Exercise task: From the passage below about the Enterprise in the minefield, reproduce word for word the part that opens with the words containing "While outside, Malcolm" and closes with "engineer on board.".

Selected text:
** BEGIN **

While outside, Malcolm sees an alien ship makes an eerie appearance in the minefield.  Unable to translate its occupants’ language due to Hoshi’s being in sickbay, Enterprise can do nothing when the ship fires a warning shot close to her nacelle.  Archer orders Travis to use the thrusters to get Enterprise out of the minefield, but her movement triggers the attached mine to sprout another spike that magnetizes to the ship’s hull.   Unfortunately, it impales Malcolm’s leg in the process.  Turning down Trip’s gallant offer to go on the hull to free Malcolm, Archer decides to go up himself—declaring that he needs his engineer on board.

** END **

Raw data:
** BEGIN **

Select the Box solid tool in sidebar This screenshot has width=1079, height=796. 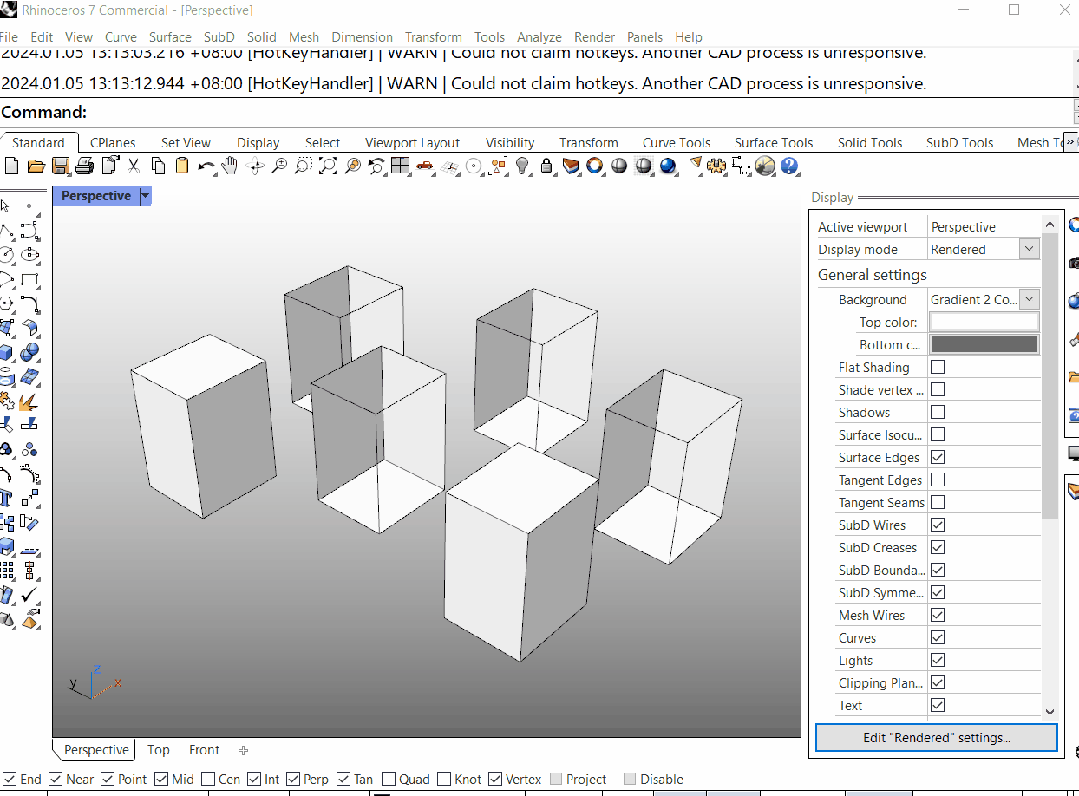coord(7,353)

** END **

Output below:
While outside, Malcolm sees an alien ship makes an eerie appearance in the minefield.  Unable to translate its occupants’ language due to Hoshi’s being in sickbay, Enterprise can do nothing when the ship fires a warning shot close to her nacelle.  Archer orders Travis to use the thrusters to get Enterprise out of the minefield, but her movement triggers the attached mine to sprout another spike that magnetizes to the ship’s hull.   Unfortunately, it impales Malcolm’s leg in the process.  Turning down Trip’s gallant offer to go on the hull to free Malcolm, Archer decides to go up himself—declaring that he needs his engineer on board.